La pression est de plus en plus forte sur les labos pour qu'ils lèvent les brevets sur leurs vaccins contre la Covid-19. Mais pour le patron de Moderna, il s'agirait d'une « erreur stratégique majeure ».
Moderna, un des laboratoires ayant développé un vaccin contre la Covid, voit d'un mauvais œil la pression internationale sur la levée des brevets. Une soixantaine de pays, dont la Chine, la Russie et même les États-Unis sont à la manœuvre au sein de l'Organisation mondiale du commerce pour une exemption des brevets anti-Covid 19. Le Parlement européen a aussi demandé à l'Union européenne de se lancer dans cette bataille. Mais cette levée pourrait avoir l'effet contraire à celui désiré, soutient le patron de Moderna.
Moderna défend les brevets
Stéphane Bancel explique au Journal du dimanche que la levée de ces brevets ne changerait rien pour la campagne vaccinale en 2021 puisque la machine industrielle n'est pas prête. « Pfizer-BioNTech construit un outil industriel pour fabriquer 4 milliards de doses et nous, 3 milliards supplémentaires. Sept milliards, c’est assez pour vacciner la planète entière avec une première dose », indique-t-il. Construire à partir de rien un outil industriel complexe demande du temps et des investissements qui ne seront peut-être pas au rendez-vous sans brevets.

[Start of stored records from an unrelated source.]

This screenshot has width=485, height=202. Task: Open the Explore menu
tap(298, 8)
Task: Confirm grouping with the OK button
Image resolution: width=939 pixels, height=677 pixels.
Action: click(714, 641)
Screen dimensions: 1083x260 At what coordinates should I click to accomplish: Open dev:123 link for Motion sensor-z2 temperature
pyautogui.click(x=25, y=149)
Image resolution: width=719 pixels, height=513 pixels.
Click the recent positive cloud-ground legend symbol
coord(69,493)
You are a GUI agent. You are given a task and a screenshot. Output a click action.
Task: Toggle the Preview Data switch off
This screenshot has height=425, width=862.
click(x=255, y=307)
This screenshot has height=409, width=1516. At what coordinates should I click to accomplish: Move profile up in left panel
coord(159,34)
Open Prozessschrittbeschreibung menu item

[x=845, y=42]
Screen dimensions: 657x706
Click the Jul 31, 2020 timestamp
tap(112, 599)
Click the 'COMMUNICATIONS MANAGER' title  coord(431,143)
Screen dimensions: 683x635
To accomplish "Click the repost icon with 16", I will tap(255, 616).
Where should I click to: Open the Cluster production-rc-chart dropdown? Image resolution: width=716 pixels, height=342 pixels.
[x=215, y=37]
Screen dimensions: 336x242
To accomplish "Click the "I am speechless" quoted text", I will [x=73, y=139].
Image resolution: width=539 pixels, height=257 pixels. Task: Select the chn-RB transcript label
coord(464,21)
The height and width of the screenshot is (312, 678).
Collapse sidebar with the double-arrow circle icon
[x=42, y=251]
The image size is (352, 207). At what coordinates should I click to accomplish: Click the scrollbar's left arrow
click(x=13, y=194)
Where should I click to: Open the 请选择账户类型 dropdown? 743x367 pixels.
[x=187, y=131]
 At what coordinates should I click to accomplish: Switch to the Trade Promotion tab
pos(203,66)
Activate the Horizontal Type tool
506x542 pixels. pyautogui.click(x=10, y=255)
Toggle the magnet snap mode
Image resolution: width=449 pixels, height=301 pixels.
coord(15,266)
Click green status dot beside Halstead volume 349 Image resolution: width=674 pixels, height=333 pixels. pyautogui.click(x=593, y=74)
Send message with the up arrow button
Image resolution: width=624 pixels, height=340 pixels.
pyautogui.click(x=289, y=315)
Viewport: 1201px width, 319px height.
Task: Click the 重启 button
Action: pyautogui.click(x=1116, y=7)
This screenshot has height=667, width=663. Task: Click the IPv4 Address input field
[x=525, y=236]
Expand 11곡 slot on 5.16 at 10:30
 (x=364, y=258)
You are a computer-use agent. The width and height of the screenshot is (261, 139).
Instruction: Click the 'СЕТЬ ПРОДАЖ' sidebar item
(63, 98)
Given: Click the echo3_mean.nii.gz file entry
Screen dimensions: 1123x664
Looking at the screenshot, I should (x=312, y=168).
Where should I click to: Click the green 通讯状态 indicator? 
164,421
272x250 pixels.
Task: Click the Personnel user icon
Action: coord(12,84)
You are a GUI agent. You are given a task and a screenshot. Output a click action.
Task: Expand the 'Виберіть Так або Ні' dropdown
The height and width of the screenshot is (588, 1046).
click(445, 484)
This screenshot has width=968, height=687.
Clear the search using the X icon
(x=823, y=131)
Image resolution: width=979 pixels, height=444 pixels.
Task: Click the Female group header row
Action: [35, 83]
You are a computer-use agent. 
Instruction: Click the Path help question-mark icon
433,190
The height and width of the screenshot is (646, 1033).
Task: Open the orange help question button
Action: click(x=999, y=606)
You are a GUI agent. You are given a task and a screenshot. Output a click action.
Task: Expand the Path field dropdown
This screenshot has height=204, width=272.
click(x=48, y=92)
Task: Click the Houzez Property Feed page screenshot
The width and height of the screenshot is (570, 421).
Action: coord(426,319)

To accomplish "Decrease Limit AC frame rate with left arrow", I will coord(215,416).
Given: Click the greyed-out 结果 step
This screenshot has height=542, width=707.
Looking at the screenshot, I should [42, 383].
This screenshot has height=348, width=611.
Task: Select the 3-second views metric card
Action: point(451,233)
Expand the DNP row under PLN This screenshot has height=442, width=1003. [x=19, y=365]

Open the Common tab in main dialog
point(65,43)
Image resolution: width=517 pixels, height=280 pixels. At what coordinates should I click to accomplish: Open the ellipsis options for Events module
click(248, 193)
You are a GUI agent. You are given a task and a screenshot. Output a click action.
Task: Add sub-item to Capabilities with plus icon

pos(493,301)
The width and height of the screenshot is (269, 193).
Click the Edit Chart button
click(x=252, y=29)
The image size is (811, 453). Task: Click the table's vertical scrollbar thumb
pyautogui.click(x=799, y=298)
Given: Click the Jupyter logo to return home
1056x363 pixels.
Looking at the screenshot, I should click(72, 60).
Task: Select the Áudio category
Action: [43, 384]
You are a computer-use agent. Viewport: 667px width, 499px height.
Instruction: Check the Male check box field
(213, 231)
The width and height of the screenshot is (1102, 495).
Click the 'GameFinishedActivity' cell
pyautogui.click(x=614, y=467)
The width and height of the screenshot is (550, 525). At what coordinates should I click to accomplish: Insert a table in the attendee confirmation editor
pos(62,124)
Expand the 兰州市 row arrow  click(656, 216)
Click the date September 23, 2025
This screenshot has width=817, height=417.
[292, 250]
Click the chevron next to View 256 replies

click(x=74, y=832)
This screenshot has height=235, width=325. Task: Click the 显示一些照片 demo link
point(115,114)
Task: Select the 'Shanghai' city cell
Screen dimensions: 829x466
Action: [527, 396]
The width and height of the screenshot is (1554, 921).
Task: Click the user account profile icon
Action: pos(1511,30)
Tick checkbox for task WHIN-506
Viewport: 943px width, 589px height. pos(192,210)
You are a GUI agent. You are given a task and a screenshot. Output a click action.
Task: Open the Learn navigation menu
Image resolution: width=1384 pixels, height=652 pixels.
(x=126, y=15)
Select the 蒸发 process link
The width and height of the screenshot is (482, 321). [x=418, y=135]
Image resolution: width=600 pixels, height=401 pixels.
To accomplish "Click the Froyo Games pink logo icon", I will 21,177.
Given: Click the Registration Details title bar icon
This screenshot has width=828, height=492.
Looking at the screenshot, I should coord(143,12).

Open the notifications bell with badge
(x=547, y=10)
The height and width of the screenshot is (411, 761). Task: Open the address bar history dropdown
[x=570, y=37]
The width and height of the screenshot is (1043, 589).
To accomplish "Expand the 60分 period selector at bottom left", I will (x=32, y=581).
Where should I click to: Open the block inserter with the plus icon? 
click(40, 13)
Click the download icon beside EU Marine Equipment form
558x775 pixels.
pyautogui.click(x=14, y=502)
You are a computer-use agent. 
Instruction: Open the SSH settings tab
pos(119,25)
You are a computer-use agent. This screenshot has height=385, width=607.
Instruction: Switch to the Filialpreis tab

Des millions de doses pour les pays pauvres
Car sans brevets, pas d'investisseurs, selon le dirigeant. « Sans eux, Moderna n’aurait pas pu lever 5 milliards de dollars depuis sa création, dont 1,8 milliard pour la seule année 2020. Comme BioNTech, nous n’aurions jamais existé sans les brevets ». La question qui se pose est celle de la vaccination dans les pays pauvres : Moderna est partenaire du programme mondial Covax qui fournit ces pays gracieusement. Le labo commencera à livrer 34 millions de doses d'ici la fin de l'année, puis 466 millions d'ici 2022. « Les 3 milliards de doses que nous produirons l’an prochain sont destinées non aux pays riches – dont la population est d’environ 1 milliard d’individus – et qui n’auront besoin que d’un rappel, mais bien à ces pays-là », ajoute Stéphane Bancel.